Nous raisonnons à Treux sur un logement de 110 m², en zone H1a : après un bouquet complet, la consommation recule d'environ 15 100 kWh par an, soit près de 1 620 € au tarif de référence. Côté financement, l'assiette est plafonnée à 40 000 € HT dès trois classes gagnées, l'aide ANAH s'échelonne de 4 000 € à 32 000 € selon le revenu fiscal de référence, et l'accompagnement obligatoire est pris en charge jusqu'à 2 000 €.
Statut d'occupation à Treux : 89 logements occupés par leur propriétaire, soit 94 % du parc. La décision d'engager la sortie d'une étiquette F ou G y est directe ; ailleurs, elle passe par un bailleur dont le calcul de rentabilité et les aides diffèrent.
Quatre barèmes, quatre plans de financement à Treux : 32 000 € (bleu), 24 000 € (jaune), 18 000 € (violet) et 4 000 € (rose) sur 40 000 € HT. Le chiffrage de la sortie d'une étiquette F ou G ne prend son sens qu'une fois cette catégorie déterminée.
Le critère à écrire noir sur blanc dans le devis pour la sortie d'une étiquette F ou G à Treux est l'atteinte d'une étiquette D au minimum.
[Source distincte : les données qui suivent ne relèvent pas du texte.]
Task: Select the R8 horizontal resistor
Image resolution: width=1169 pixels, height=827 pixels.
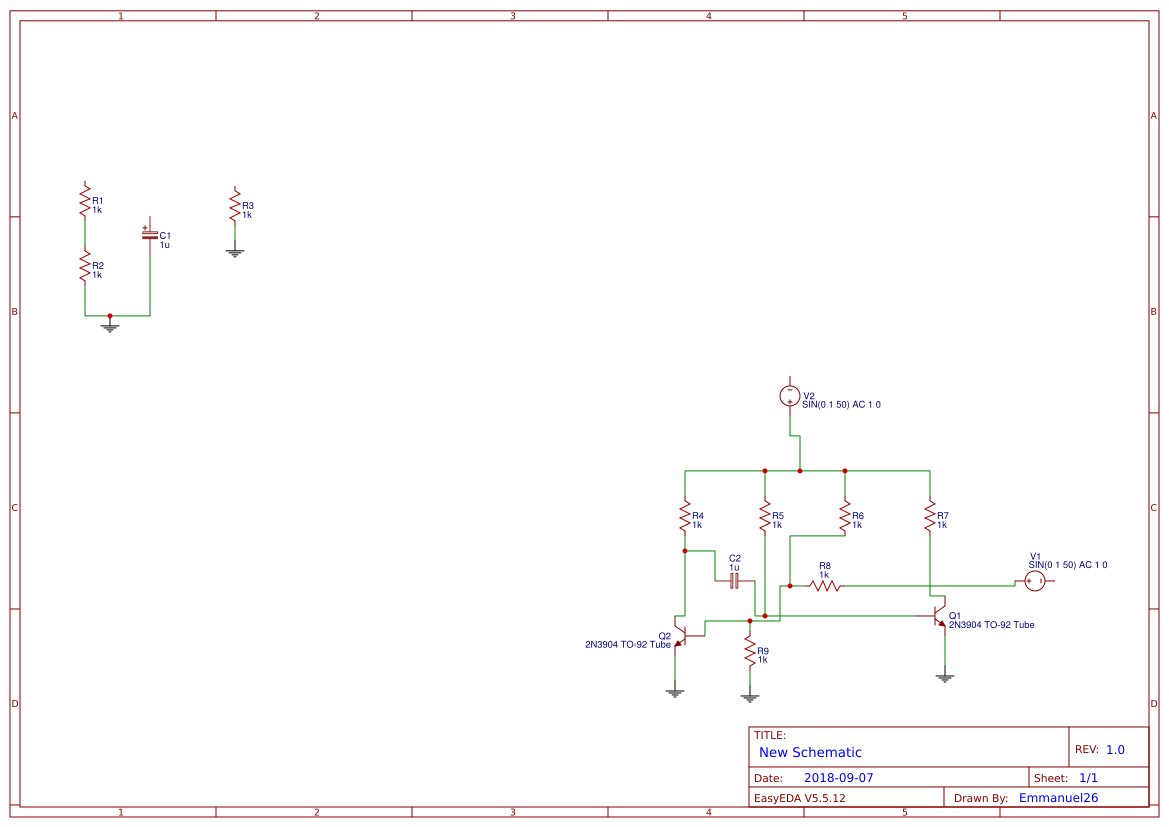Action: click(x=825, y=586)
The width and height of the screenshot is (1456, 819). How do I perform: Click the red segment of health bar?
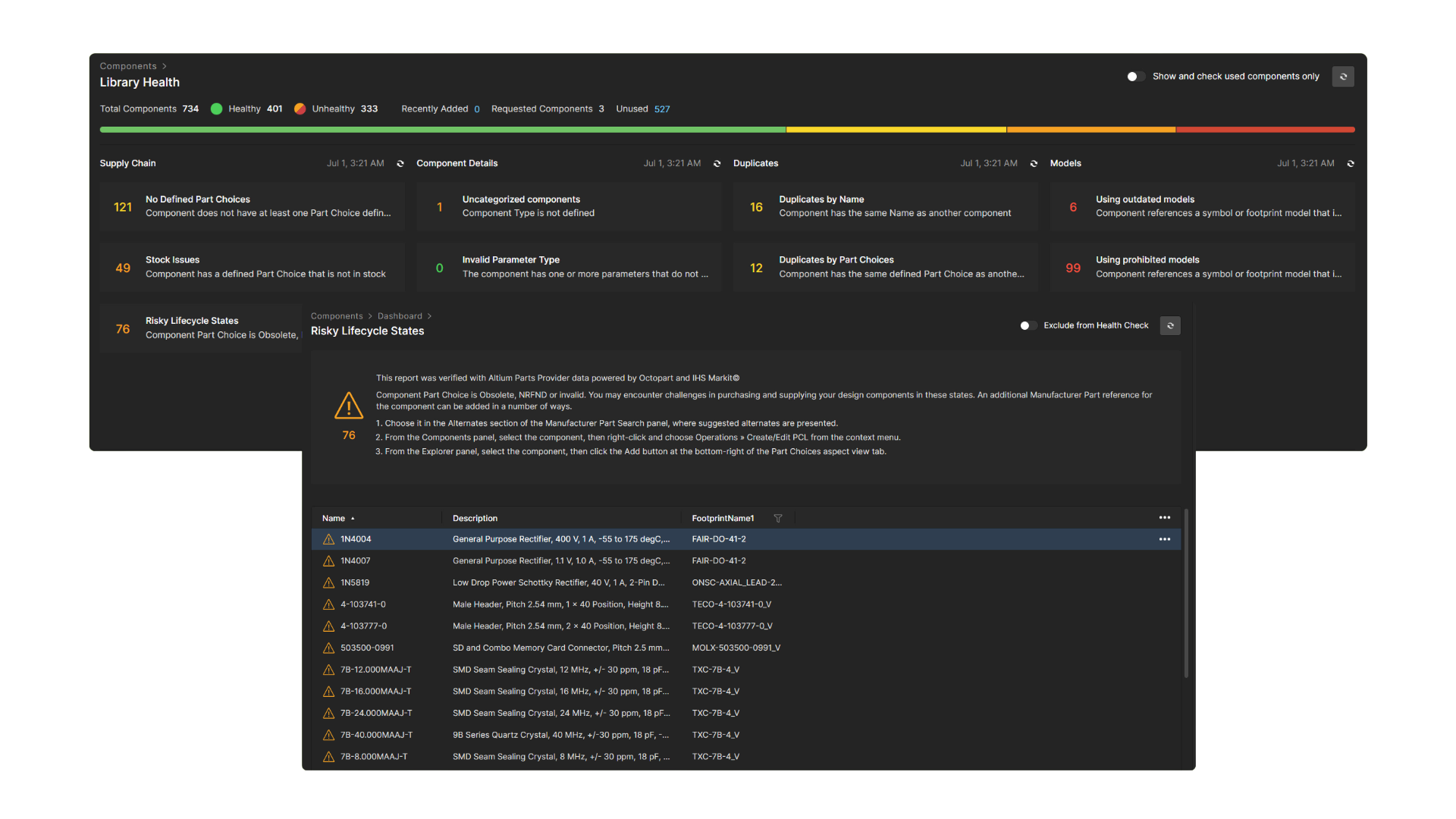coord(1265,130)
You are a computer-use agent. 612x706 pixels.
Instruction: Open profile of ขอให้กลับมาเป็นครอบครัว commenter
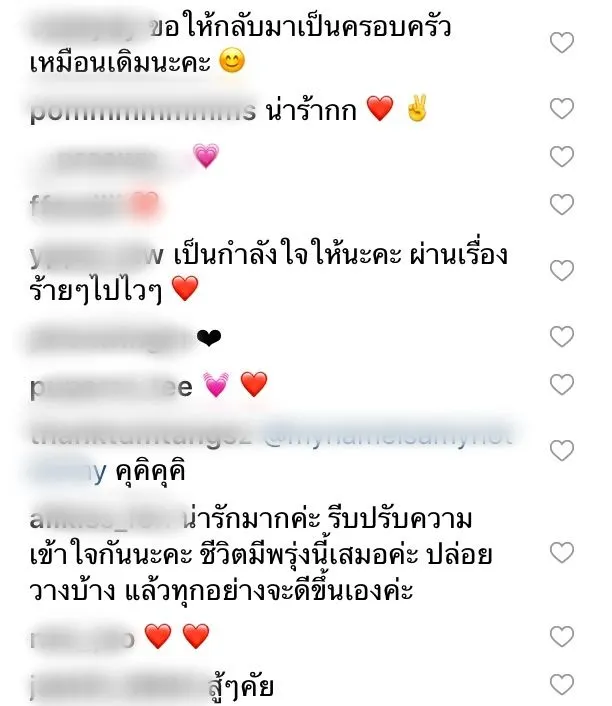[x=89, y=26]
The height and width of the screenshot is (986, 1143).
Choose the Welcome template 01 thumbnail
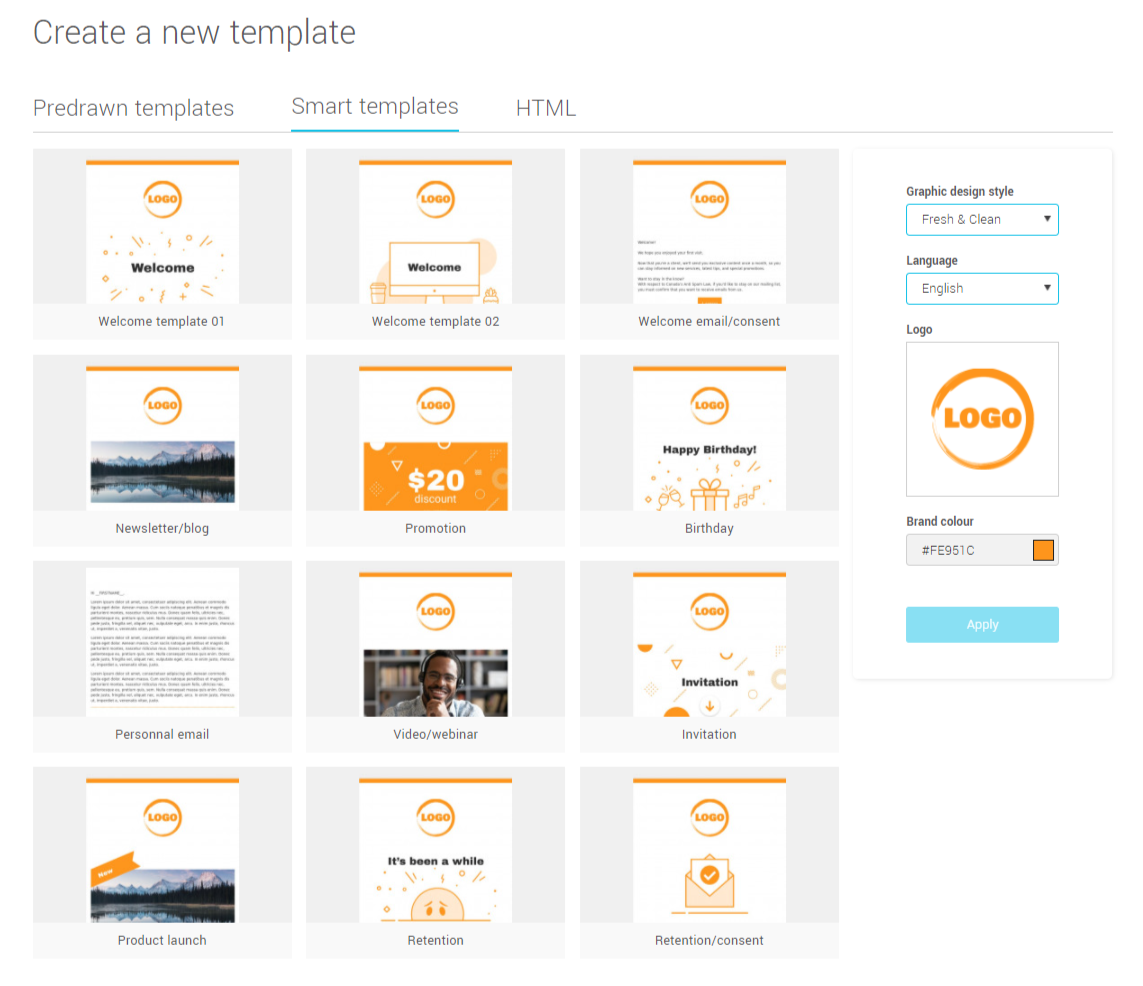click(162, 232)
Sans cette mention, ni l'aide ni le certificat d'économies d'énergie ne sont sécurisés, et le contrôle sur site peut conduire à un refus de versement du solde.
Base ADEME : 9 diagnostics enregistrés à Treux, soit un taux de 95 pour 1 000 logements. Plus ce taux est élevé, plus la demande adressée à un accompagnateur agréé et un groupement RGE est soutenue — et plus il faut anticiper la réservation d'un créneau pour la sortie d'une étiquette F ou G (quatre à huit mois, audit compris).
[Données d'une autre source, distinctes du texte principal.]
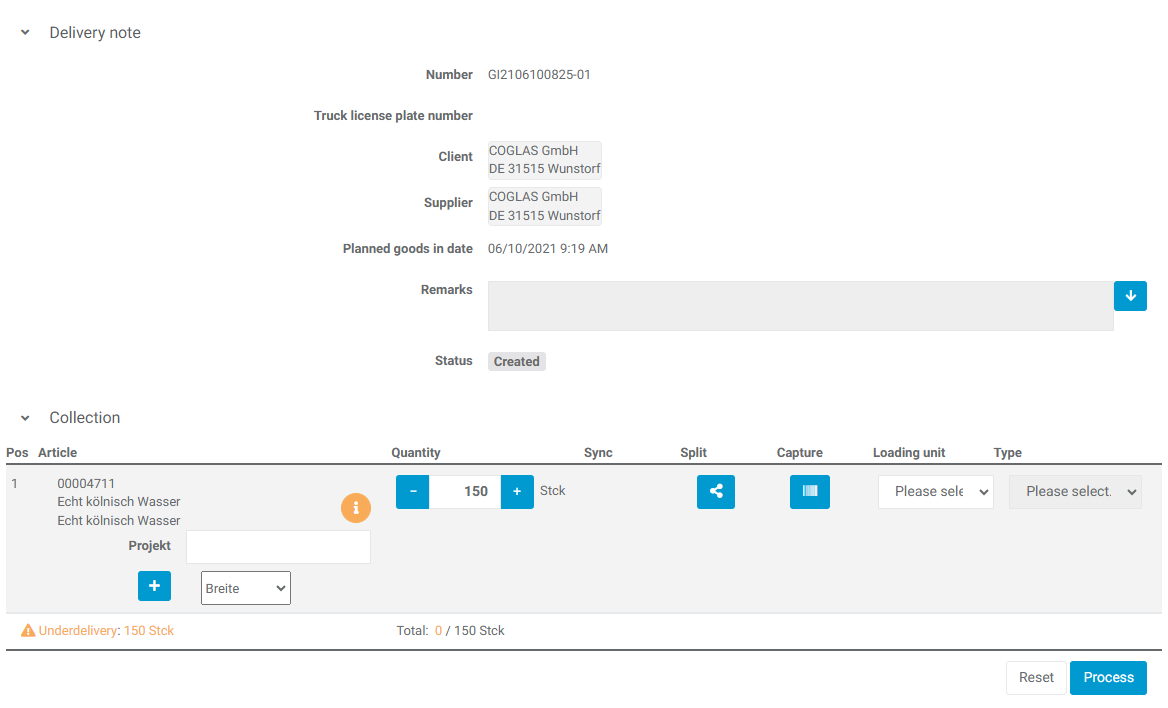Click the quantity field showing 150

[x=465, y=492]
Point de vigilance financier à Treux : un scénario calé sur une seule classe, insuffisant pour relouer. Une reprise représente 10 à 20 % du poste, soit 66 400 € à 132 800 €, sans nouvelle aide mobilisable — d'où l'intérêt d'un contrôle en cours de chantier plutôt qu'à la réception.
Le palier de classes se calcule avant de signer : à Treux, l'assiette double presque entre le scénario à deux classes (30 000 € HT) et celui à trois (40 000 € HT). Sur un poste de 664 000 € comme la sortie de passoire, cet écart justifie souvent d'ajouter un lot plutôt que de s'arrêter au minimum.
Dans l'ordonnancement du chantier à Treux, la sortie d'une étiquette F ou G mobilise un accompagnateur agréé et un groupement RGE pendant quatre à huit mois, audit compris. Cette durée se cale entre l'audit préalable et la mise en service du générateur : la déplacer en fin de chantier oblige presque toujours à reprendre des interfaces déjà refermées.